11 June 2021

AAS Publishes White Papers for Planetary Sciences Decadal Survey

Richard Fienberg

Richard Fienberg Running Hare Observatory

A special issue of the Bulletin of the American Astronomical Society (BAAS) features 522 white papers offering input from the scientific community to inform the Planetary Science and Astrobiology Decadal Survey 2023-2032. This study, conducted by the National Academies for NASA and the National Science Foundation (NSF), is assessing key scientific questions in planetary science and astrobiology and working to identify priority medium- and large-class missions and other initiatives to address these questions.

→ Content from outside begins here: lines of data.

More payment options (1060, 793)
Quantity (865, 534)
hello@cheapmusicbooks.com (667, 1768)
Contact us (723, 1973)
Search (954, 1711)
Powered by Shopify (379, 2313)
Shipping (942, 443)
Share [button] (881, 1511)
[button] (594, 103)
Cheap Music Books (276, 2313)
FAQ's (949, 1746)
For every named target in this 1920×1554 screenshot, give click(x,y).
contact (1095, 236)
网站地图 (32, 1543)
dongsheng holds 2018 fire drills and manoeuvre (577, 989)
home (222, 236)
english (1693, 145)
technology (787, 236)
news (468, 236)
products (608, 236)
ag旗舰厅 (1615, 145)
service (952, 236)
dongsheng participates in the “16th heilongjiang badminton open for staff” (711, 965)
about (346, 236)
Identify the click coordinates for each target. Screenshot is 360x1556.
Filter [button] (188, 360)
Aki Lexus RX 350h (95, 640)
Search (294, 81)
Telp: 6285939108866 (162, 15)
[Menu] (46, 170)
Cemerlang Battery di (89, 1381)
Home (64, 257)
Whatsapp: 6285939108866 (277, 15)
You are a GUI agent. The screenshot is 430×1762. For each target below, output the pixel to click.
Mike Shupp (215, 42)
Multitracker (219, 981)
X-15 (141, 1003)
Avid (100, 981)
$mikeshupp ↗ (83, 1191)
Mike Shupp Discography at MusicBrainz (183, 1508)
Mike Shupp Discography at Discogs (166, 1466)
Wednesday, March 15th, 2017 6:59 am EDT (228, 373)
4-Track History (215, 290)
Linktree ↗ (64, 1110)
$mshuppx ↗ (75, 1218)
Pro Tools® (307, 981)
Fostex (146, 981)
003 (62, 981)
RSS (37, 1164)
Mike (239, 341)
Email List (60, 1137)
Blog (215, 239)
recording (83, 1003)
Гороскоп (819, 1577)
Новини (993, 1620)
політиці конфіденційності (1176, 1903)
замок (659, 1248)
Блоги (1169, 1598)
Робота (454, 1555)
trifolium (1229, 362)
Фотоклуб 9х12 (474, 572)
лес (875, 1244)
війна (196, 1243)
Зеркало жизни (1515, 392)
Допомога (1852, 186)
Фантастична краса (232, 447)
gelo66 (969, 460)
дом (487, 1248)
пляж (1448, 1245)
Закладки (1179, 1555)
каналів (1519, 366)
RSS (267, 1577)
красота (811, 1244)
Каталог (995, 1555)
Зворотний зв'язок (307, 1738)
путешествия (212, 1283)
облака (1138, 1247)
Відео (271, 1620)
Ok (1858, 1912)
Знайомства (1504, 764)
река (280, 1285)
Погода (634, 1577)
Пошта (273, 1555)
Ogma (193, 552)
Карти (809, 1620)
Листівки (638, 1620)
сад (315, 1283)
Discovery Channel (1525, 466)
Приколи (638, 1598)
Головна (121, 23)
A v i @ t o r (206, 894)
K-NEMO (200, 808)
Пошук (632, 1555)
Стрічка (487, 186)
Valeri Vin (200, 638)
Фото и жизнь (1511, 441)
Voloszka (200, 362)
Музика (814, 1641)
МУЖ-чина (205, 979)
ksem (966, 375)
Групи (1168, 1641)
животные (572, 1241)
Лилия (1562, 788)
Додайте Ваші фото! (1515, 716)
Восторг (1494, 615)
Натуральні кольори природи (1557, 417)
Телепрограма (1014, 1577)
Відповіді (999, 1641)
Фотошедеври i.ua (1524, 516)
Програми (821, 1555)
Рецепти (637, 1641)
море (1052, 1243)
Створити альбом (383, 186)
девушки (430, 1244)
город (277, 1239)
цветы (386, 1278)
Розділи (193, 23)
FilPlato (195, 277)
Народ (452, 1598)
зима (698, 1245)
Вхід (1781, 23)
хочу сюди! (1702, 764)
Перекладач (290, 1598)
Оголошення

Decadal Survey of Planetary Science and Astrobiology Promo Banner
Courtesy the National Academies of Sciences, Engineering, and Medicine

The decadal survey committee, co-chaired by Robin M. Canup (Southwest Research Institute) and Philip R. Christensen (Arizona State University), solicited community input in all relevant areas, including theory, computing, technology development, laboratory studies, planetary defense, and human exploration activities. The 522 white papers (plus a small number of others whose authors opted out of publication) constitute a major part of that input. Based on these documents, along with feedback provided at town halls, topical panel discussions, and other meetings, the survey committee will present a comprehensive research strategy in planetary science and astrobiology for the 2023-2032 time frame.

Preparing the white papers for publication in BAAS was a significant undertaking, similar to that required to publish 867 white papers in two batches (#1, #2) for the Decadal Survey on Astronomy and Astrophysics 2020 (Astro2020) in 2019. Peter K. G. Williams, AAS Innovation Scientist and WorldWide Telescope director at the Center for Astrophysics | Harvard & Smithsonian, described the earlier ordeal in an entertaining article entitled “Publishing Is Hard!” and experienced plenty of déjà vu while working on the new collection of white papers, though he was able to apply some “lessons learned” from the Astro2020 experience to smooth the process.

“Many people think of publishing as a no-brainer kind of job — just taking someone’s text, perhaps doing a bit of copyediting, and putting it online,” says Williams. “But there’s a lot more to it. Tasks such as making sure authors’ names are entered correctly in the behind-the-scenes metadata simply can’t be automated, so humans have to do them.” For example, some authors' names appear with hyphens in some places and without hyphens in others. And in some cultures, last names are written before first names rather than the other way around. Sorting this out is not always easy.

This time around, the AAS Publishing team was able to use new features in the PubPub software that underlies BAAS to offer a proofing stage for authors to catch mistakes earlier in the process. “Publishing a large collection of papers like this always takes some work," says Williams, "but we view it as an important community service and are happy to do our part!”